Skyrise finally returned the proposed contract documents to Annex in October with proposed handwritten edits to the scope of work and payment term provisions.  By that time, Annex’s needs for the project had expanded considerably and, ultimately, Annex elected to retain a different framing contractor better positioned to complete the increased scope of the required framing work.  After Annex informed Skyrise that it would not be retained as the framing contractor for the project, Skyrise filed suit.

Skyrise’s asserted claims against Annex for breach of contract, promissory estoppel, negligent misrepresentation and statutory violations of Wisconsin and Illinois deceptive business practices acts.  Regarding its contract claim, Skyrise asserted that a meeting of minds occurred either in September when Annex signed and returned Skyrise’s accepted bid proposal or, alternatively, in October when Skyrise finally returned the proposed contract documents to Annex with its handwritten changes.  See Slip Op. at 6.

Both the district court and Seventh Circuit agreed that Skyrise’s contractual claim failed as a matter of Wisconsin law.  Importantly, the Court recognized that in Wisconsin a contract is formed when the parties manifest a mutual intent to be bound, which must be established from an objective consideration of the parties’ conduct.  Slip Op. at 8.

The Court found no objective “meeting of the minds” under either of Skyrise’s theories.  The Court held that the undisputed facts demonstrated that Annex signed the bid proposal in September only upon Skyrise’s request, while Skyrise admittedly was still reviewing the proposed contract documents, and with a clear demarcation that the bid was to be an exhibit to any contract document into which the parties ultimately may enter.  Moreover, when Skyrise finally did return the proposed contract documents to Annex in October, Skyrise had made material changes to the payment terms of that document, which thus operated as a counteroffer under settled Wisconsin law. Slip Op. at 7-11.  The Court rejected as immaterial Skyrise’s unilateral preparatory steps, noting that “secret hopes and wishes count for nothing.”  Id. at 8 (quoting Skycom Corp. v. Telstar Corp., 813 F.2d 810, 814 (7th Cir. 1987)).

The Court reached a similar conclusion with respect to Skyrise’s extracontractual claims.  Regarding Skyrise’s promissory estoppel claim, the Court again noted that Skyrise knew or should have known that Annex had made no binding promises because the “objective evidence demonstrates that both parties intended for their relationship to be governed by a detailed contract that remained under review by Skyrise for two months before Skyrise ultimately rejected that contract by marking it with material alterations.”  Slip Op. at 14.  And, regarding Skyrise’s three remaining claims of misrepresentation and statutory false business practices violations, the Court found the record devoid of any false statements made by Annex, concluding that “[t]here is some irony in Skyrise’s claim that it was falsely led to believe that it had a firm deal when Skyrise itself held onto the Proposed Contract for two months, twice assuring Annex that it was still reviewing the draft agreement, and then altering it in a material manner before returning it.”  Id. at 17.

This case is an important reminder that defendants in commercial disputes should not disregard the availability of obtaining pre-trial relief even if at first blush the factual record appears messy.  Because Wisconsin ultimately applies objective standards to contract and promissory estoppel claims, summary judgment can be appropriate when, like here, the parties’ conduct tells a clear and consistent story (notwithstanding any attempts by the claimant to muddy the water with its subjective beliefs).

• Information supplied

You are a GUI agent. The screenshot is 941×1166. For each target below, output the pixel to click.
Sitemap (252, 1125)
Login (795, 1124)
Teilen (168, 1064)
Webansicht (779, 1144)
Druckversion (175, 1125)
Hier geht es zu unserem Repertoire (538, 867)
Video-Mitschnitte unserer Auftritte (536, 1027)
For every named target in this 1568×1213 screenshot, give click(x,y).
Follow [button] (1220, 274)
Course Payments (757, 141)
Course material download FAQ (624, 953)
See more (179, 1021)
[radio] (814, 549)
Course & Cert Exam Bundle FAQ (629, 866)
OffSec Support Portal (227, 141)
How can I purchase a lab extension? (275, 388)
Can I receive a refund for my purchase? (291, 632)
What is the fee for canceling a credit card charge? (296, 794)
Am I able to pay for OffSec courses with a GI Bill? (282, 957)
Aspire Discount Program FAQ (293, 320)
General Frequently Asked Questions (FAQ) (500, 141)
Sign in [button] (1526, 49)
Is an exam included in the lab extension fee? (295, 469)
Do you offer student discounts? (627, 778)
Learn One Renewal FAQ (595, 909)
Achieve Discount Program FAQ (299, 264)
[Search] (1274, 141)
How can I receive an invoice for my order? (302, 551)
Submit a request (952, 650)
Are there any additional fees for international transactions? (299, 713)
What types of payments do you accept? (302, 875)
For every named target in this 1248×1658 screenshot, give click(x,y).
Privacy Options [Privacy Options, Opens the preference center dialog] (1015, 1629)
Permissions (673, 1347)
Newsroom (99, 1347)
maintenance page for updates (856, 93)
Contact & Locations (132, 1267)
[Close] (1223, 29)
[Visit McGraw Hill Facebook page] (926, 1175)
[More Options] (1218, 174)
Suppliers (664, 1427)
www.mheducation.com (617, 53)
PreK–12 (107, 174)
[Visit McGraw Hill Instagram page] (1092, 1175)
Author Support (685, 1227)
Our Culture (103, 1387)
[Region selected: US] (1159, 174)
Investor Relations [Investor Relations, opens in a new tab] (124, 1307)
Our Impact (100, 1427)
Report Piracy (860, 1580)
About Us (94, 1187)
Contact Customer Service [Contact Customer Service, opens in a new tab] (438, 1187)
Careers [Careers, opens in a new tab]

• Your tasks
**1.** List every claim that Skyrise asserted against Annex, according to the case summary.
**2.** Extract the passage of the case summary starting with "Skyrise’s asserted claims" and going on through "Slip Op. at 8.".
The lines above have no connection to the case summary.

• Solutions to each task
**1.**
- Breach of contract
- Promissory estoppel
- Negligent misrepresentation
- Statutory violation of the Wisconsin deceptive business practices act
- Statutory violation of the Illinois deceptive business practices act

**2.**
Skyrise’s asserted claims against Annex for breach of contract, promissory estoppel, negligent misrepresentation and statutory violations of Wisconsin and Illinois deceptive business practices acts.  Regarding its contract claim, Skyrise asserted that a meeting of minds occurred either in September when Annex signed and returned Skyrise’s accepted bid proposal or, alternatively, in October when Skyrise finally returned the proposed contract documents to Annex with its handwritten changes.  See Slip Op. at 6.

Both the district court and Seventh Circuit agreed that Skyrise’s contractual claim failed as a matter of Wisconsin law.  Importantly, the Court recognized that in Wisconsin a contract is formed when the parties manifest a mutual intent to be bound, which must be established from an objective consideration of the parties’ conduct.  Slip Op. at 8.